C. LEWS (Landslide Early Warning System)

Skala LEWS merupakan faktor penting yang sangat mempengaruhi metodologi


peramalan dan peringatan yang dapat dikeluarkan. LEWS dapat diinstal untuk skala
lokal, yaitu pada lereng tunggal, tetapi juga untuk wilayah yang luas, mis. Untuk
seluruh negara. Sebagai tambahan, kemungkinan LEWS global telah terhibur oleh
beberapa peneliti, menyarankan penerapan metode seperti intensitas hujan dan durasi
ambang batas (Guzzetti et al., 2008) atau berbasis satelit Pemantauan InSAR dan
analisis kegagalan progresif (Petley et al., 2002). Namun, saat ini, global skala LEWS
tetap menjadi masalah untuk kegiatan penelitian di masa depan dan jauh dari
implementasi. LEWS regional yang diterapkan saat ini terutama bergantung pada
ambang curah hujan dan hanya dapat mengeluarkan prakiraan, seperti probabilitas
tanah longsor tertentu kejadian untuk wilayah tertentu. Tergantung pada metode yang
diterapkan mungkin juga dapat diprediksi besarnya peristiwa tanah longsor, mis.

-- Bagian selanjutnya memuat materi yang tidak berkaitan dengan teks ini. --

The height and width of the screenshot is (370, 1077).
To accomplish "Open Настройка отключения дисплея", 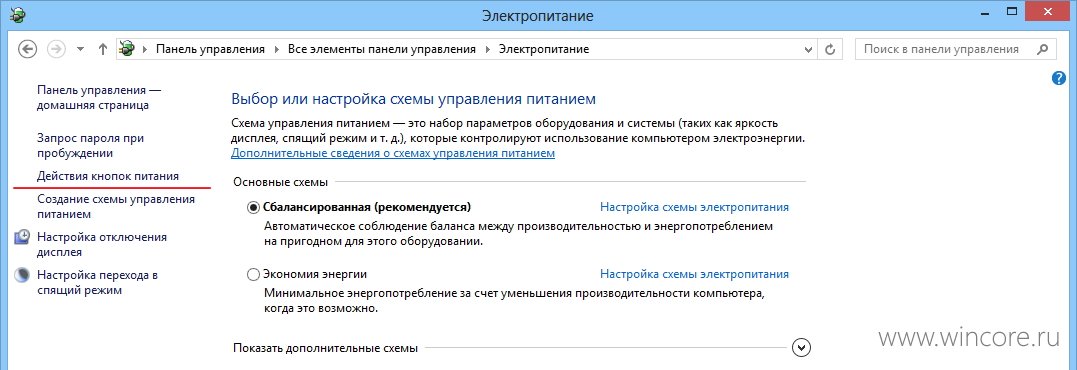I will (102, 244).
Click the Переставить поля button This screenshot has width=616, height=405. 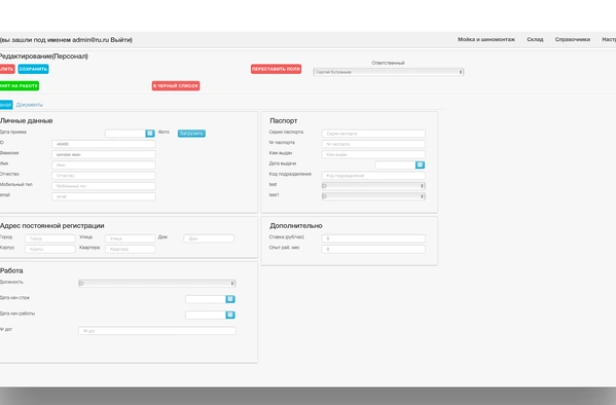point(276,69)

Mengharapkan jumlah dan volume tanah longsor, atau untuk memberikan kasar
perkiraan di mana tanah longsor paling mungkin terjadi terjadi. Lereng tunggal
spesifik yang mungkin terjadi gagal belum dapat diidentifikasi (Wieczorek dan Glade,
2005). Sebaliknya, LEWS lokal atau spesifik lokasi dapat dilakukan untuk
memberikan kualitas informasi lain yang mereka bisa didasarkan pada pemantauan
longsoran itu sendiri, dan bukan hanya pemicunya. Sistem LEWS skala lokal
umumnya didasarkan pada pergerakan ekstensif dan/atau sistem pemantauan
hidrologi; dan alarm terkait dengan terlampauinya ambang batas kritis, mis.
perpindahan diukur, yang mungkin secara otomatis tindakan protektif, seperti
penutupan jalan atau evakuasi di area tertentu.
8
D. SIJAGAT (Sistem Kaji Cepat Kerentanan Struktur Gedung Bertingkat)

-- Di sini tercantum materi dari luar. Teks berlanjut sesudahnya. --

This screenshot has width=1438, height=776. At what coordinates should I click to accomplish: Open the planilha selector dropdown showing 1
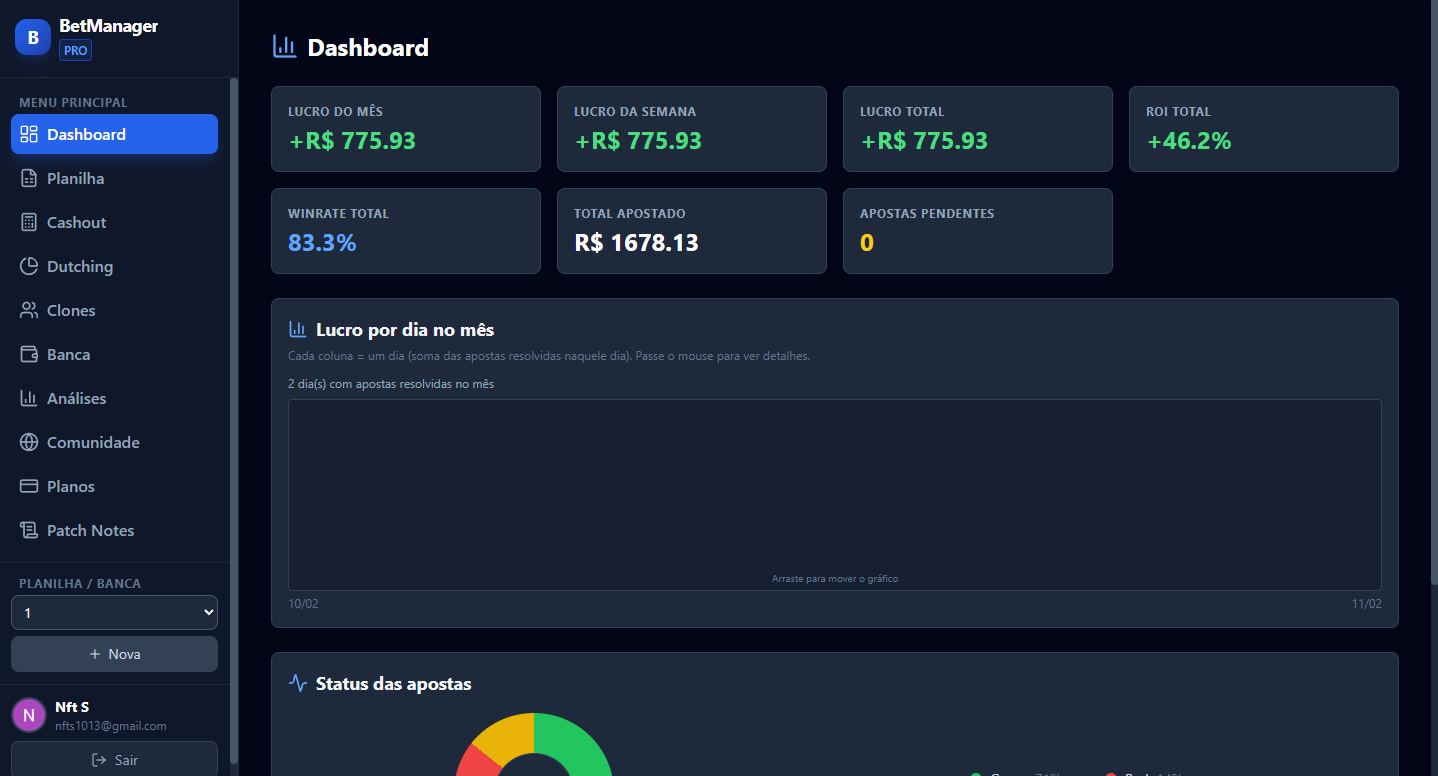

Badan Pengkajian dan Penerapan Teknologi (BPPT) mengembangkan teknologi
untuk kesiapsiagaan menghadapi bencana gempa bumi untuk kota-kota besar.

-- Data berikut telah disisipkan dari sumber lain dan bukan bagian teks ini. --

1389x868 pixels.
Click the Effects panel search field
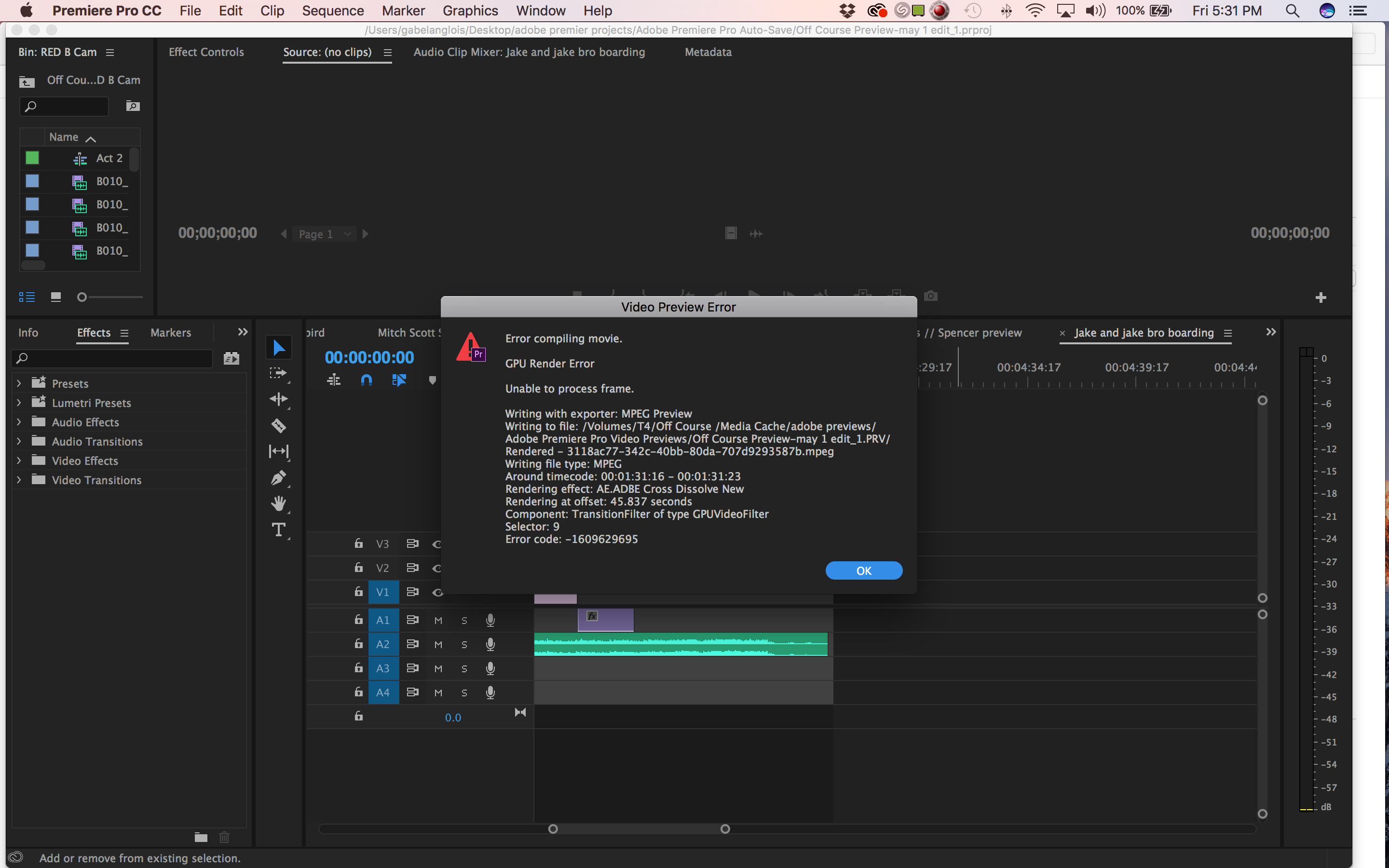[x=112, y=358]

"Sebagian besar kota-kota besar di Indonesia berada di zona ancaman seismik yang
tinggi, karena itu BPPT menciptakan sistem untuk kesiapsiagaan menghadapi
bencana," kata Deputi Teknologo Pengembangan Sumberdaya Alam (TPSA) BPPT
Hammam Riza. Hammam di sela-sela workshop mengenai kesiapsiagaan kota-kota
besar menghadapi gempa bumi menambahkan teknologi yang dikembangkan PT
tersebut yaitu SiJagat dan SiKuat. SiJagat yaitu singkatan dari Sistem Kaji Cepat
Risiko Gempa bumi Gedung Bertingkat, sedangkan SiKuat adalah Sistem Informasi
Kesehatan Stuktur Gedung Bertingkat. SiJagat digunakan untuk mengukur keandalan
sebuah gedung terhadap ancaman gempa bumi, dan memberikan solusi berupa
rekomendasi teknis.
E. SIKUAT (Sistem Informasi Kesehatan Struktur Gedung Bertingkat)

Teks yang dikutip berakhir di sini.